Ce Grand Prix est donc placé sous le signe de la F1, une passion de Biolay qui dans les interviews fait souvent allusion au traumatisme vécu par toute une génération avec la mort d’Ayrton Senna sur le circuit d’Imola en 1994. La pochette est séduisante et j’aime tout particulièrement la liste des titres sous la forme d’une grille de départ. Je vous propose de me suivre dans une course haletante en espérant éviter les accidents et l’intervention de la safety car.
Le morceau d’ouverture Comment est ta peine?, le premier single de l’album qui a inondé les ondes, permet de démarrer sur les chapeaux de roue. Ce morceau doux-amer évoque la mélancolie liée à la séparation – « J’aurais dû te libérer/ Avant que tu ne me libères moi » – sans tomber dans le pathos, le refrain est addictif à souhait et l’instrumentation brillante avec en particulier les cordes qui m’avaient déjà tant touché sur La Superbe. Ce morceau mérite amplement son statut de single et lance parfaitement la course. Visage pâle en featuring avec la fidèle de toujours Chiara Mastroianni met ensuite en avant la puissance de l’amour à travers la fin d’une relation. Le morceau plus pop fonctionne bien avec ses synthés omniprésents avant un Idéogrammes beaucoup plus rock. Les guitares sont de sortie, le chant plus acéré pour un beau testament virtuel qui met en avant l’hédonisme et le refus de l’engagement amoureux. Le refrain devenu plus soyeux avec les cordes est tout simplement imparable…

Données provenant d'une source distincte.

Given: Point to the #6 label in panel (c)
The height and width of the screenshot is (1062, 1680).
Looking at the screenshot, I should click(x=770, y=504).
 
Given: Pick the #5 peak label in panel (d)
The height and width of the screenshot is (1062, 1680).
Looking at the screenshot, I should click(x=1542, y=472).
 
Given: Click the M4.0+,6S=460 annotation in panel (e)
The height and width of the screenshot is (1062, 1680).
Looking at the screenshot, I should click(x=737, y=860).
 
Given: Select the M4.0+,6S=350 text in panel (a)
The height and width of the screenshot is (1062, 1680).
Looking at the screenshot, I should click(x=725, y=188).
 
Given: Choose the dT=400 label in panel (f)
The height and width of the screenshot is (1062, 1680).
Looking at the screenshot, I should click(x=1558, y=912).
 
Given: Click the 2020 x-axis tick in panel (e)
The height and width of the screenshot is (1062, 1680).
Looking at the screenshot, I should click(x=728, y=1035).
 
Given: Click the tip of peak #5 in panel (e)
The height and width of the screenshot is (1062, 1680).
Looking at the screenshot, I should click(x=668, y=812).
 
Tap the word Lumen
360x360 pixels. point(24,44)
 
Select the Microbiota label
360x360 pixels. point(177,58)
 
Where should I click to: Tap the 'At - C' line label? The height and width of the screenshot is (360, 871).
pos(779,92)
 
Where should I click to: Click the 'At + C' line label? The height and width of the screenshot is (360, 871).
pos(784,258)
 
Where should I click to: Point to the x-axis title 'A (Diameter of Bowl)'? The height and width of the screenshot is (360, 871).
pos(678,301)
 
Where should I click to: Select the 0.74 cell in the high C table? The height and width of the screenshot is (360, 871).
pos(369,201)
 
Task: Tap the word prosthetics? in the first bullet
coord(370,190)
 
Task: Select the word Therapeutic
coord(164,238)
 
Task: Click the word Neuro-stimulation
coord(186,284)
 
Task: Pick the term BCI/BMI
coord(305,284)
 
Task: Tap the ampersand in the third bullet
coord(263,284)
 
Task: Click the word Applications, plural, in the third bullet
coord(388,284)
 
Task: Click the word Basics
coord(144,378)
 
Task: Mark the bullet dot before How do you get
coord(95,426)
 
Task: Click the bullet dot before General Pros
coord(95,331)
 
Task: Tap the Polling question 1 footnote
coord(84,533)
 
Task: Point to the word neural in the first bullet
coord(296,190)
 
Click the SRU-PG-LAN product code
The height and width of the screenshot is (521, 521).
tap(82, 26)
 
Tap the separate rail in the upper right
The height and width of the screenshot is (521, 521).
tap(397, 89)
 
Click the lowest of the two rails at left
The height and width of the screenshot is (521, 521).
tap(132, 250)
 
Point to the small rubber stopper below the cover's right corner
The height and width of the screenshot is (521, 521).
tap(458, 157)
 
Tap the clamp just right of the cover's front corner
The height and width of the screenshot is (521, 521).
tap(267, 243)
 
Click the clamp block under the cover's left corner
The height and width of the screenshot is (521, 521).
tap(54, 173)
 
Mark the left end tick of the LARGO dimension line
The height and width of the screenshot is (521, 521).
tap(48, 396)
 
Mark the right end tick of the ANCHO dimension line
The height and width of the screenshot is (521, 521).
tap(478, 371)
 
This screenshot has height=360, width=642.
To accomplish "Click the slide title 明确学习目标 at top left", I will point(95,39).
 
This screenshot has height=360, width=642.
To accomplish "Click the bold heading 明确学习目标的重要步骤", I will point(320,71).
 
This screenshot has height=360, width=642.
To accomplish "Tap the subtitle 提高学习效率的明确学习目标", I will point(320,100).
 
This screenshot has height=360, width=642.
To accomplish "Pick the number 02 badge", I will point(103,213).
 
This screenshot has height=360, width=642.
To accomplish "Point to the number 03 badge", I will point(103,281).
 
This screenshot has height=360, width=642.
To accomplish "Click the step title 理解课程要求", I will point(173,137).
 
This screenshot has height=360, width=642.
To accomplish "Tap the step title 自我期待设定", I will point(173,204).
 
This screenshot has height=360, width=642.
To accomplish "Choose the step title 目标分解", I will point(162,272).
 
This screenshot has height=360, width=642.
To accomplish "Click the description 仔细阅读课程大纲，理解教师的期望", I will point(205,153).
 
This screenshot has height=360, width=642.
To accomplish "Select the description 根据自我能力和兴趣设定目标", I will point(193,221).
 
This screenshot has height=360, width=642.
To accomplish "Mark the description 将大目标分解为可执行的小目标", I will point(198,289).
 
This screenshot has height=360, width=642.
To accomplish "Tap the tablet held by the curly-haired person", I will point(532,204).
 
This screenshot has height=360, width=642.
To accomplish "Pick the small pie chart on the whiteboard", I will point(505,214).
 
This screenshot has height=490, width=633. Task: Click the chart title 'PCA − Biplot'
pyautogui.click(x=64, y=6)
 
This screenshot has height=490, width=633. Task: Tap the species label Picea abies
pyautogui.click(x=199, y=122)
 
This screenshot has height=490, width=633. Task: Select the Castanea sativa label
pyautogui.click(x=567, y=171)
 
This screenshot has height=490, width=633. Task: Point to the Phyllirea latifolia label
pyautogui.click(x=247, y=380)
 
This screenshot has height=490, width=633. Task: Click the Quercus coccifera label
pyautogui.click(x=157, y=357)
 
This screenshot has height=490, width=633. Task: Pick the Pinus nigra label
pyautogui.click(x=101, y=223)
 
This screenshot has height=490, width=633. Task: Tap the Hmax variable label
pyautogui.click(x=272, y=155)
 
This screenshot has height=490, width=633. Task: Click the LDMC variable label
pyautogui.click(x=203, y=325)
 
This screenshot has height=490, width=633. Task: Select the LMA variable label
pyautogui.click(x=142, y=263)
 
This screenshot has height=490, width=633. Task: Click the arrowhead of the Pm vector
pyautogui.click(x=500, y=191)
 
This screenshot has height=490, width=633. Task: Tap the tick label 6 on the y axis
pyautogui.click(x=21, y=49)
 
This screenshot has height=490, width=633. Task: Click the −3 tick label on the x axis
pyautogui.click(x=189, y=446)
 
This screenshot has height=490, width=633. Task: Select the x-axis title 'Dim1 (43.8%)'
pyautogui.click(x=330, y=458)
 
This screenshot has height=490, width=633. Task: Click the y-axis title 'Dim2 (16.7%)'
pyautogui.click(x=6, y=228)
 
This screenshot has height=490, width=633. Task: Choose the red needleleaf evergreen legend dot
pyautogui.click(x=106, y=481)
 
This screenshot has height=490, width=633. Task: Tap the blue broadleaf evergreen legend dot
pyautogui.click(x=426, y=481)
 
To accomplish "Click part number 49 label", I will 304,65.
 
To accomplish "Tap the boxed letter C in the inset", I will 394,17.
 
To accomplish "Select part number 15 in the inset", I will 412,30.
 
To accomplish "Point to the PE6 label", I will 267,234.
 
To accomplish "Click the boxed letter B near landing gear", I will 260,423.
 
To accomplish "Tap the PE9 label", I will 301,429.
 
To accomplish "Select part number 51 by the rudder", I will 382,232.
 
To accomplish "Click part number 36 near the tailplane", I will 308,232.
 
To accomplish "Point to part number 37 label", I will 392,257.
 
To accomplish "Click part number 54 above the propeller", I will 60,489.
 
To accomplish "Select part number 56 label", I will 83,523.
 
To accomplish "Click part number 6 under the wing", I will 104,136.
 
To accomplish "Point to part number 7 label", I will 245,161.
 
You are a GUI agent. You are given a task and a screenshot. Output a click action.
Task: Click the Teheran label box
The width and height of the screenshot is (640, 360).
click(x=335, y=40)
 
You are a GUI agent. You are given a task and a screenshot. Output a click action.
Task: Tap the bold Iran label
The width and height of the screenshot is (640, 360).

Comme une voiture volée s’impose ensuite comme un énorme coup de coeur. Refrain addictif, atmosphère plus pop, il aborde le coup de foudre et subtilement le vieillissement, » Si je t’avais rencontrée avant/ Quand j’étais jeune et charmant ». Biolay assume parfaitement sa capacité à créer des morceaux pop plus frontaux et ce n’est pas pour me déplaire. Vendredi 12 contraste alors avec la lenteur de son rythme et sa mélancolie accentuée par les cordes, la sensation d’abandon est finement croisée avec les bons souvenirs mais Biolay est bien seul, « J’ai bu la tasse dans la mer Noire ». Le ciel s’éclaircit alors avec les sonorités plus ensoleillées de Grand prix où le refrain plus lumineux contraste avec des couplets plus sombres afin d’aborder le parallèle entre la vie et la course automobile. Un morceau évident, tout comme Papillon noir en featuring avec Anaïs Demoustier, morceau plus dark qui n’est pas sans me rappeler les atmosphères d’Arman Méliès.
Ma route vient ensuite jouer la carte d’une pop-folk apaisée où Biolay fait le bilan d’une vie où il a pleinement vécu et tracé sa route avec un appétit débordant. Passée la pépite électro Safety car, intermède de luxe quasi instrumental , Où est passée la tendresse? aborde de nouveau la question du vieillissement sans pathos avec une atmosphère rock convaincante et un refrain extrêmement juste. La sagesse mélancolique de La roue tourne et la justesse de son texte « En ignorant les codes/ On est baisé d’avance/ Mais en les suivant trop/ On n’a aucune chance », la luminosité de Souviens-toi l’été dernier en featuring avec Keren Ann ou encore la saudade Interlagos avec Bambi qui clot en douceur l’album et rappelle de nouveau Ayrton Senna (à qui cet album est dédié) ne font que confirmer que cet album ne connaît aucun point faible. Je ne peux que vous conseiller d’enfiler votre combinaison et votre casque, cette course loin d’être effrénée vous laissera savourer dans le rétroviseur les doux instants passés, enjoy!